→ **SUPPLIED DATA**:
****************************************

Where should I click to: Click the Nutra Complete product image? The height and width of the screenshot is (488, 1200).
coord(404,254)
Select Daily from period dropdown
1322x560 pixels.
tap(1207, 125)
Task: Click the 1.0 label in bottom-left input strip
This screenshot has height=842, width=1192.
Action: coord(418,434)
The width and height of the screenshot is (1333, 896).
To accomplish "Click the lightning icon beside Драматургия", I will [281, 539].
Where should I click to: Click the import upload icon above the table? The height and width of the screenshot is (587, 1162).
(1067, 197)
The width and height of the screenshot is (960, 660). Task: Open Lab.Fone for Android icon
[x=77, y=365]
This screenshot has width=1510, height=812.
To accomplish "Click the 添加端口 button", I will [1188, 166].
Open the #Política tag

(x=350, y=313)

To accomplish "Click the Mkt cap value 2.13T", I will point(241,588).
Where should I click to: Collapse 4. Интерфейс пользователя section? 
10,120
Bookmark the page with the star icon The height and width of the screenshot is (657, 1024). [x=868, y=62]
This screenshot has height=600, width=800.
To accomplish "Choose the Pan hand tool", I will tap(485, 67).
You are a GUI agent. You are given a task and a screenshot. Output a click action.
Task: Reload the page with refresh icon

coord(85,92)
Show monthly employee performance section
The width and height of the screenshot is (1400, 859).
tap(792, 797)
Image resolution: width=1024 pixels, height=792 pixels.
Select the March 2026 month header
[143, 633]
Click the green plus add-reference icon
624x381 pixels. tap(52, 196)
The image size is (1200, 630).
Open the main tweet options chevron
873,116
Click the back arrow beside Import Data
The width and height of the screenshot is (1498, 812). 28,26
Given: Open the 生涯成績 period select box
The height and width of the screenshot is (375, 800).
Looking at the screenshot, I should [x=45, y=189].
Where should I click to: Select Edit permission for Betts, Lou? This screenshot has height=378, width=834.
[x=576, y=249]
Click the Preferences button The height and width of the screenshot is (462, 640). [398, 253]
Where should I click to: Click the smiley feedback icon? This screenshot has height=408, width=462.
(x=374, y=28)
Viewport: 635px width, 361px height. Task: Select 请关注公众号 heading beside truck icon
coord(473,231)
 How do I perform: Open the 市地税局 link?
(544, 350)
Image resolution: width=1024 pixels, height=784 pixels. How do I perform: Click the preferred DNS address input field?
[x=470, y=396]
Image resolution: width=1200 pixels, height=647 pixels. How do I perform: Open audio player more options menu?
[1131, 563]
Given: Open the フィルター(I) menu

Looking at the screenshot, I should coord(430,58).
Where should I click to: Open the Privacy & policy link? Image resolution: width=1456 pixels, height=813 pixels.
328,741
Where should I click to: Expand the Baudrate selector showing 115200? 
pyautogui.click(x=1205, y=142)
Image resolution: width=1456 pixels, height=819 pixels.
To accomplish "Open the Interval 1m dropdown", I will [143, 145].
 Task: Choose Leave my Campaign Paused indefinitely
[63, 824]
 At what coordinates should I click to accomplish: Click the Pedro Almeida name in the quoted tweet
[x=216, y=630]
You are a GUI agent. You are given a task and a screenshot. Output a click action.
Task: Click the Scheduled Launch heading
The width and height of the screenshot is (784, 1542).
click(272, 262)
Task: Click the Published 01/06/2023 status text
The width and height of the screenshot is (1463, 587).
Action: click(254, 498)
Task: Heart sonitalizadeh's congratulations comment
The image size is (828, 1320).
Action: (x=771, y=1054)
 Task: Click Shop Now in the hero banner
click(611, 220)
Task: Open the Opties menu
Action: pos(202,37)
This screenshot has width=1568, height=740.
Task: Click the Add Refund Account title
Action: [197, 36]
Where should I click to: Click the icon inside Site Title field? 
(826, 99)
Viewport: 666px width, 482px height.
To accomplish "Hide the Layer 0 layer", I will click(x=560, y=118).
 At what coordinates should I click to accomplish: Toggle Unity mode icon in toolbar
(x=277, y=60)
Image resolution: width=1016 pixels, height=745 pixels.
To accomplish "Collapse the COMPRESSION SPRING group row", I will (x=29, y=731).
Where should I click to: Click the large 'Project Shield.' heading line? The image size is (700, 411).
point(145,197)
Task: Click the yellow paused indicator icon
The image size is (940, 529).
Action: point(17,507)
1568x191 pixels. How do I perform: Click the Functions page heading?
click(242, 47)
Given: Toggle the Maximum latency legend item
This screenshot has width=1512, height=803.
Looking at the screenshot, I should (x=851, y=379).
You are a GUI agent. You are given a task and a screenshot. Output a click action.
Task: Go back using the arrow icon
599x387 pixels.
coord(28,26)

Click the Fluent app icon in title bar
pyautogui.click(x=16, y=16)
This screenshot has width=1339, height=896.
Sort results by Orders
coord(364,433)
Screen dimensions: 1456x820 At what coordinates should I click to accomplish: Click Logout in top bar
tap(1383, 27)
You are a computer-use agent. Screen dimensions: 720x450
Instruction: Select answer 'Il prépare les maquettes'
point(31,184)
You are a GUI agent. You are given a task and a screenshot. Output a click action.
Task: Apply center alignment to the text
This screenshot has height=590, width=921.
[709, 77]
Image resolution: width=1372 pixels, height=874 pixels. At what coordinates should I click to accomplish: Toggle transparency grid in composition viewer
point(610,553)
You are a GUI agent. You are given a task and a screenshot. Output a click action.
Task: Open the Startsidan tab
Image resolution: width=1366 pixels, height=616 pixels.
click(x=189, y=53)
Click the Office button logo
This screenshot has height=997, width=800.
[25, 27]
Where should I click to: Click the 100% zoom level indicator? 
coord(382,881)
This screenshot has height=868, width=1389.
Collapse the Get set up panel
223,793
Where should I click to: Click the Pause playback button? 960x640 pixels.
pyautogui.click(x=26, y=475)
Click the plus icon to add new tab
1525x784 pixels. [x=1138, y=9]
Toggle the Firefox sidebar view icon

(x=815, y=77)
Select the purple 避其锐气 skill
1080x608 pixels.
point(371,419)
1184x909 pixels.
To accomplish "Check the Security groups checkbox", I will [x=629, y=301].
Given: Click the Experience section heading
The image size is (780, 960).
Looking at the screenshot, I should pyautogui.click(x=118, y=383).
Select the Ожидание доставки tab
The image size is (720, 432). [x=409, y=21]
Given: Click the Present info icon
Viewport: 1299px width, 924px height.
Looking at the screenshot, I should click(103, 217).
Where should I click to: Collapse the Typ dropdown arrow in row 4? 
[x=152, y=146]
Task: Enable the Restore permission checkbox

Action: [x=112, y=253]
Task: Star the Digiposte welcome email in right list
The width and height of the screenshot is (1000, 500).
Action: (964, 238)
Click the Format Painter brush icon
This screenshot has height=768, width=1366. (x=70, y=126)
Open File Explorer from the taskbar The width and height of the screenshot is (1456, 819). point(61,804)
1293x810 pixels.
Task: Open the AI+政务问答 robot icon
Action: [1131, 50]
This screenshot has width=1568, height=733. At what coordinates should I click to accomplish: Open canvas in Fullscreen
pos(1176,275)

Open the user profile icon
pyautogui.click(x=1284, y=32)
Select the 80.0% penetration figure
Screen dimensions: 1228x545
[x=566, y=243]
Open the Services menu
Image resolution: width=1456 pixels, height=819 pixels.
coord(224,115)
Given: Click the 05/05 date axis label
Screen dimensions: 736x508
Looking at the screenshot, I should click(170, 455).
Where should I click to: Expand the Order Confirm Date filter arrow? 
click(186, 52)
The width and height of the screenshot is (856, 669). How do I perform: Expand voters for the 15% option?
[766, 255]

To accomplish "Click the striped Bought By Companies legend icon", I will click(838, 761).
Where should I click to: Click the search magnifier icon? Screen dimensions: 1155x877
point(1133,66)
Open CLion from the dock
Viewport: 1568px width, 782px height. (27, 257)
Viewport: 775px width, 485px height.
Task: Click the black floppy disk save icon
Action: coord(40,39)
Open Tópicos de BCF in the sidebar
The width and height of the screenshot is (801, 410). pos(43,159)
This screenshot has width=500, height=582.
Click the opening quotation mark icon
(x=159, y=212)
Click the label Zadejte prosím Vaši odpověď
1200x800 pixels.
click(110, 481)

****************************************

→ **PROBLEM**: Please retype the data above exactly, from the line with "Image resolution: width=1016" up to and including the line with "point(31,184)".

→ **PROBLEM SOLUTION**:
Image resolution: width=1016 pixels, height=745 pixels.
To accomplish "Collapse the COMPRESSION SPRING group row", I will (x=29, y=731).
Where should I click to: Click the large 'Project Shield.' heading line? The image size is (700, 411).
point(145,197)
Task: Click the yellow paused indicator icon
The image size is (940, 529).
Action: point(17,507)
1568x191 pixels. How do I perform: Click the Functions page heading?
click(242, 47)
Given: Toggle the Maximum latency legend item
This screenshot has width=1512, height=803.
Looking at the screenshot, I should (x=851, y=379).
You are a GUI agent. You are given a task and a screenshot. Output a click action.
Task: Go back using the arrow icon
599x387 pixels.
coord(28,26)

Click the Fluent app icon in title bar
pyautogui.click(x=16, y=16)
This screenshot has width=1339, height=896.
Sort results by Orders
coord(364,433)
Screen dimensions: 1456x820 At what coordinates should I click to accomplish: Click Logout in top bar
tap(1383, 27)
You are a computer-use agent. Screen dimensions: 720x450
Instruction: Select answer 'Il prépare les maquettes'
point(31,184)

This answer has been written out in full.